Documentation
An API without documentation is like a library with no card catalog or a complex machine with no instruction manual. It might be powerful and well-built, but if nobody knows how to use it, its value is lost. Good documentation is not an afterthought; it is a fundamental feature that turns your API from a simple service into a product that is a pleasure for other developers to use.
SliceFlow recognizes this and is designed from the ground up to make generating beautiful, interactive, and always-up-to-date documentation an almost effortless process.
The Problem with Manual Documentation
Traditionally, API documentation was written and maintained manually. This approach is fraught with problems:
- It’s tedious and time-consuming.
- It quickly becomes outdated as the code changes.
- It’s easy for the documentation and the actual API behavior to drift apart, leading to confusion and frustration for your users.
The SliceFlow Advantage: Documentation from Code
The secret to SliceFlow’s powerful documentation capabilities lies in its endpoint-centric design and the REPR pattern.
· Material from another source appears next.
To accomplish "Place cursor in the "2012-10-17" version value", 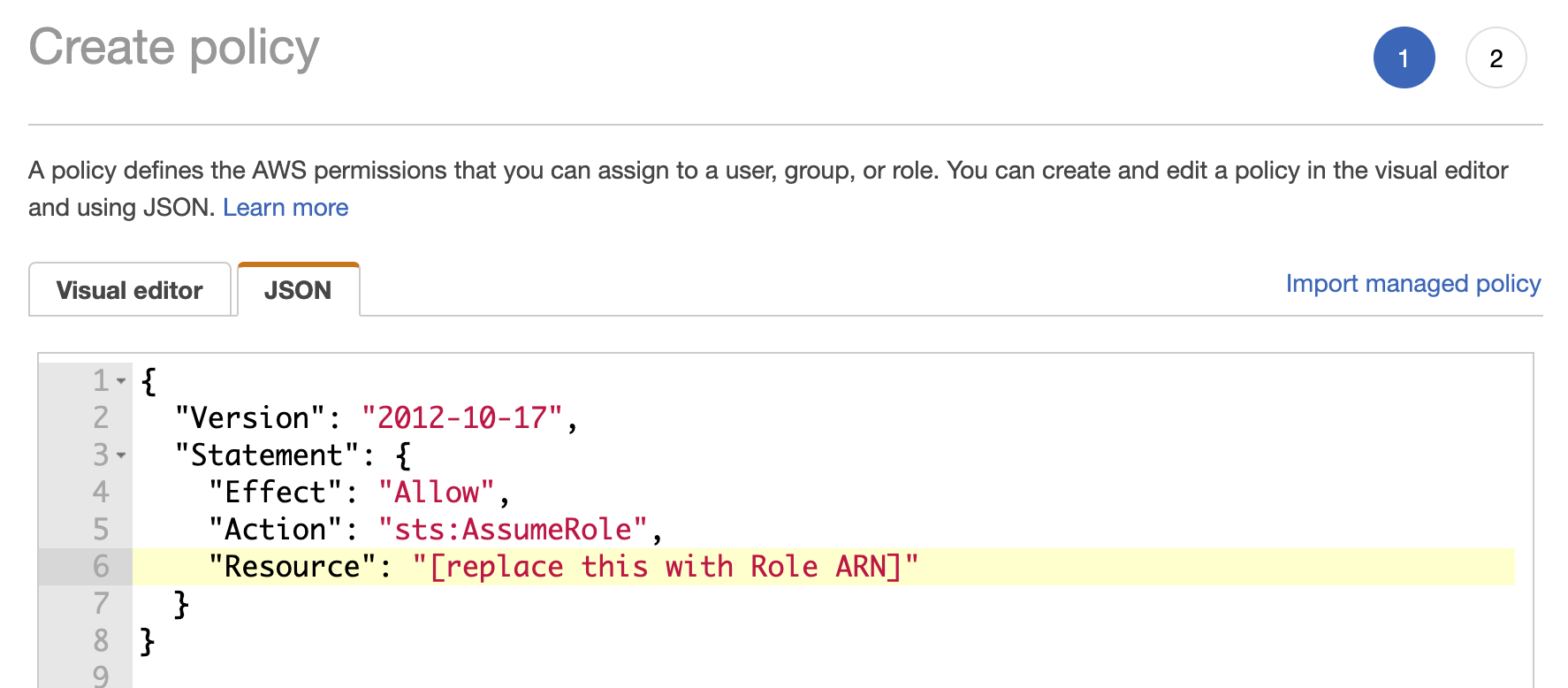I will pyautogui.click(x=461, y=418).
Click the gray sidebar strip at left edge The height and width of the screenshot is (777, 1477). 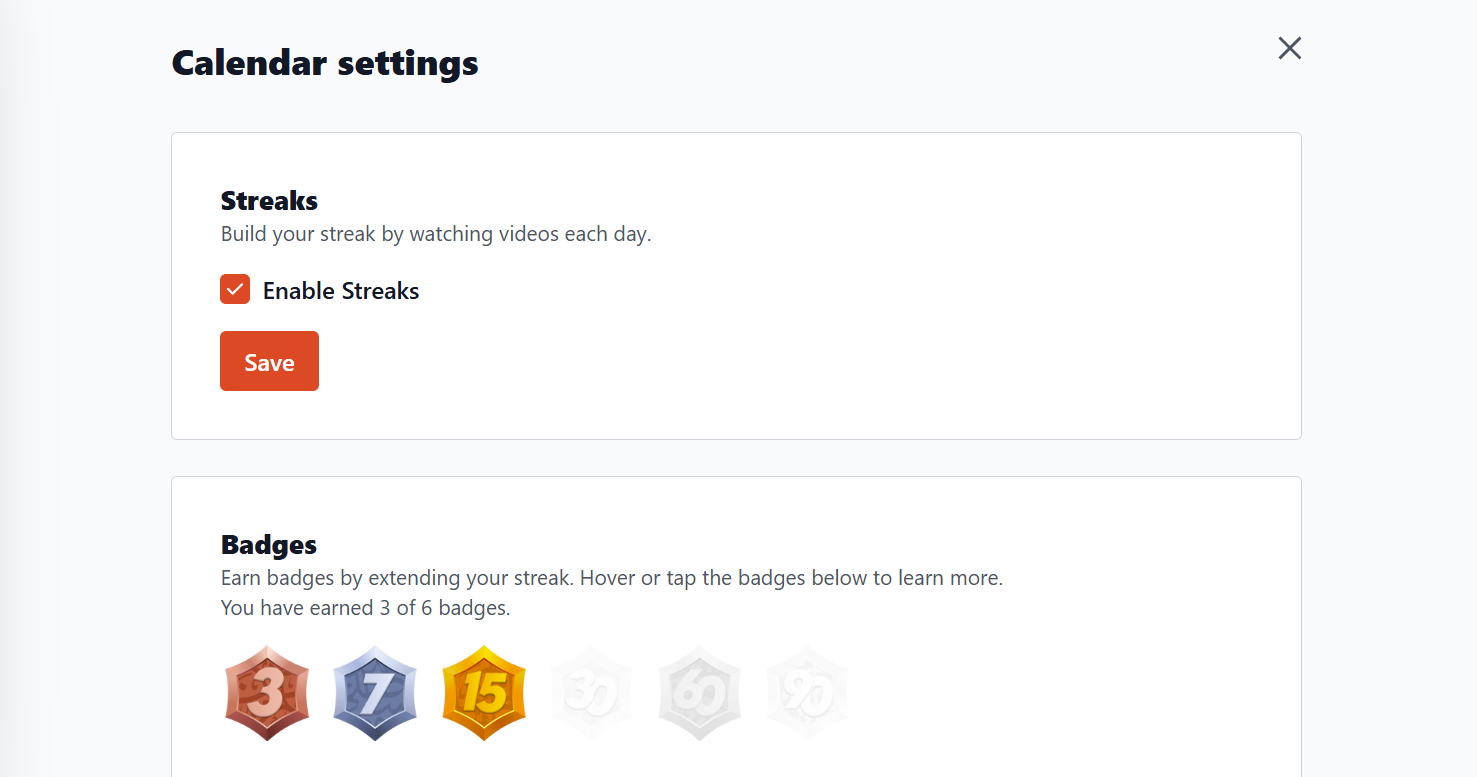pos(8,400)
Because every feature is broken down into a collection of small, focused classes, the framework already knows almost everything it needs to describe your API:
- The Endpoint class defines the route, HTTP verb, version, and security requirements.
- The Request class defines the exact shape and type of the input data.
- The Response class defines the exact shape and type of the output data.
- The Validator class defines the rules and constraints for the input.
This structure provides a rich, machine-readable blueprint of your entire API surface. All that’s missing is the human touch—the descriptions and examples that make the documentation truly useful.
The Summary: Adding the Human Element
This is the role of the Summary
class. For each endpoint, you can create a corresponding summary class that provides the descriptive metadata needed to generate rich documentation.
internal sealed class AssignPermissionsSummary : Summary<AssignPermissions>{ public AssignPermissionsSummary() { Summary = "Assign Permissions"; Description = "This endpoint assigns the given permission to the given user id."; ExampleRequest = new AssignPermissionRequest(Guid.CreateVersion7(), ["User.AssignPermissions"]); }}
The framework automatically discovers this class (by the naming convention EndpointName
+ Summary
) and uses it to enrich the API’s specification.
Bringing It to Life with OpenAPI and Scalar
SliceFlow uses this collection of metadata to automatically generate an OpenAPI specification (formerly known as Swagger). This is a standardized JSON file that describes every aspect of your API in a machine-readable format.
But a JSON file isn’t very user-friendly. To turn this specification into a beautiful, interactive experience, SliceFlow uses Scalar. Scalar takes the OpenAPI file and renders it as a polished, modern documentation website.
The Developer Experience
This entire system is configured for you out of the box. By default, when you run your SliceFlow application in a development environment, you can navigate to http://localhost:5076/scalar/v1
and you will be greeted with your fully interactive API documentation, powered by Scalar.
Here, developers consuming your API can:
- See a list of all available endpoints, neatly organized by tags.
- Click on any endpoint to see a detailed description, security requirements, and parameters.
- View example request bodies and the exact structure of success and error responses.
- Most importantly, use the interactive “Try It Out” feature to make live API calls directly from the documentation page.
Configuration: Simple and Secure
This entire documentation pipeline is configured with a few lines of code in Program.cs
.
// In Program.csbuilder.ConfigureEndpointDocumentation();
// ...
app.UseEndpointDocumentation();
Crucially, the UseEndpointDocumentation()
method is designed to be safe for production. It automatically checks the environment and will only expose the documentation UI when the application is running in Development
. This prevents your internal API structure from being accidentally exposed to the public.
By building on a structure that is inherently self-describing and leveraging powerful open-source tools, SliceFlow transforms API documentation from a tedious chore into an automated, integrated, and valuable part of your development workflow.